↓
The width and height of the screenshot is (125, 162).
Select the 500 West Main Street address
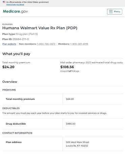pos(78,142)
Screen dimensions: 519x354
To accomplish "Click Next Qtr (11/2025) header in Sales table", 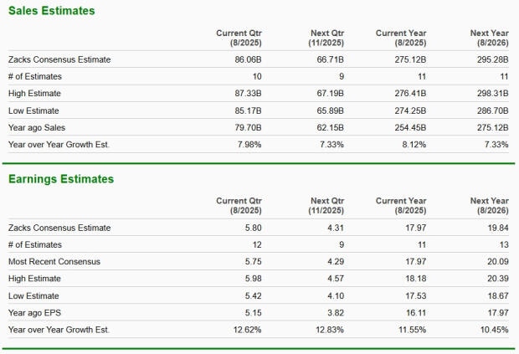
↑
(GIVEN REQUEST) Copy out every row above word for word, leaving out the pictures.

(FINAL RESULT)
The width and height of the screenshot is (125, 162).
Select the 500 West Main Street address
pos(78,142)
Screen dimensions: 519x354
To accomplish "Click Next Qtr (11/2025) header in Sales table", 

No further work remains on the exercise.